■ MATERIAL FOR THE TASK:
— START —

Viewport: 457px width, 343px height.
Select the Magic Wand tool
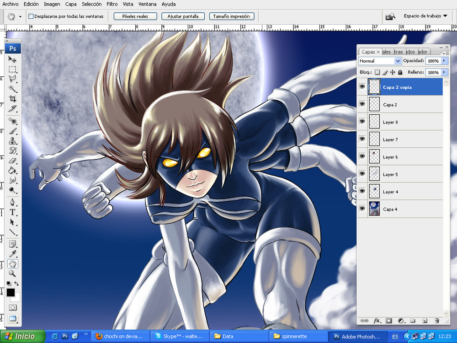tap(12, 89)
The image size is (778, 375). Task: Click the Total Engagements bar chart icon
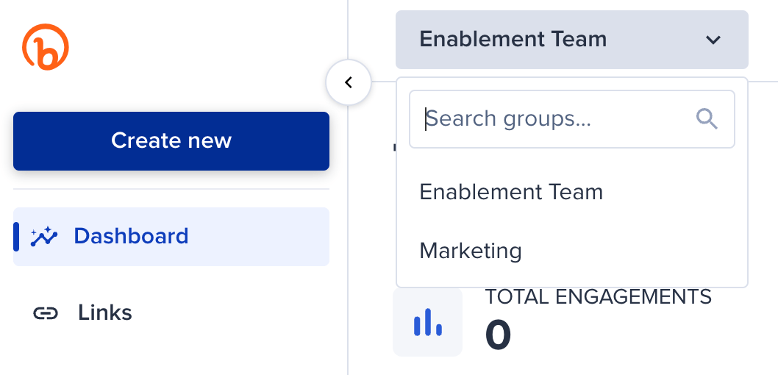coord(427,322)
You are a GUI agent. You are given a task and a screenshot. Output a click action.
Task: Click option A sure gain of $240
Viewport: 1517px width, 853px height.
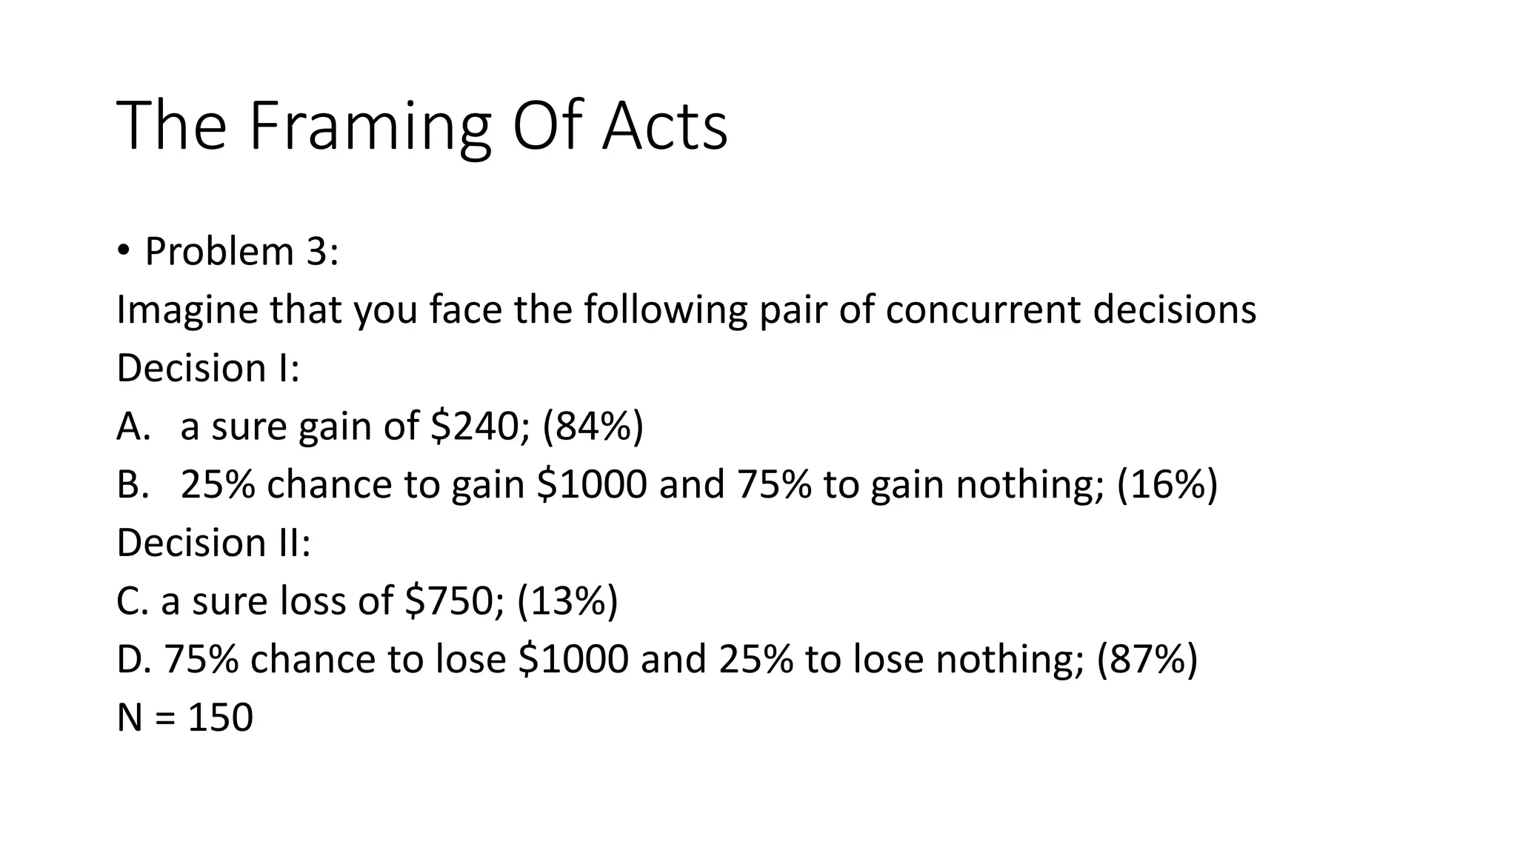coord(380,427)
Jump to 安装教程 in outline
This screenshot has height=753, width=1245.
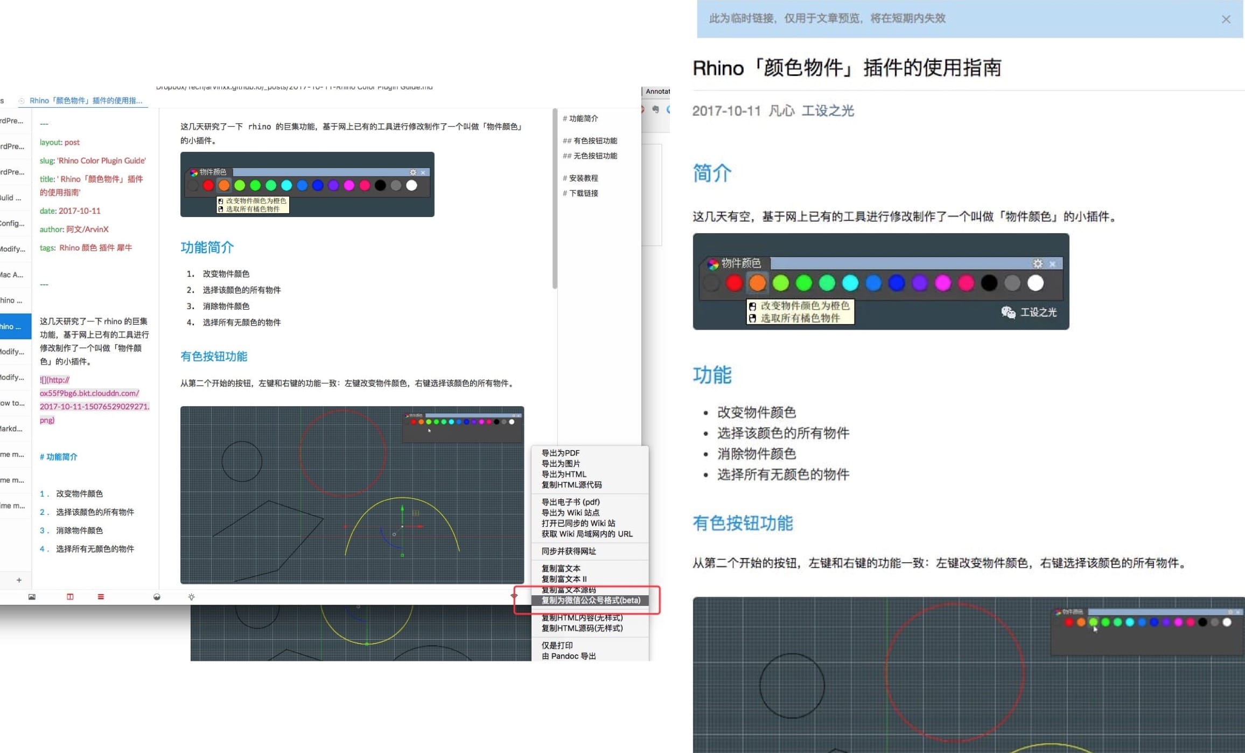(x=583, y=178)
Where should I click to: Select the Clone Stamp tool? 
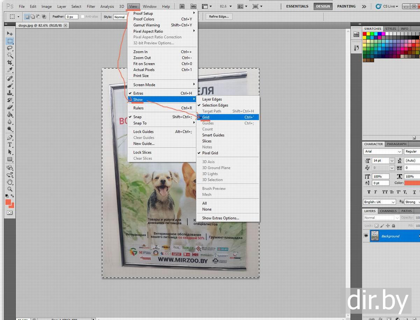click(10, 93)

— END —

■ WHAT YOU HAVE TO DO: Rewrite the entries above as a two-column CSV with the header instruction,action. Give one row per entry, with its text in the first column and its answer in the second. Put each value in double quotes, replace line breaks with spaces, and leave out the pictures.

■ PROBLEM SOLUTION:
instruction,action
"Viewport: 457px width, 343px height. Select the Magic Wand tool","tap(12, 89)"
"The image size is (778, 375). Task: Click the Total Engagements bar chart icon","coord(427,322)"
"You are a GUI agent. You are given a task and a screenshot. Output a click action. Task: Click option A sure gain of $240 Viewport: 1517px width, 853px height.","coord(380,427)"
"Jump to 安装教程 in outline This screenshot has height=753, width=1245.","(x=583, y=178)"
"Where should I click to: Select the Clone Stamp tool?","click(10, 93)"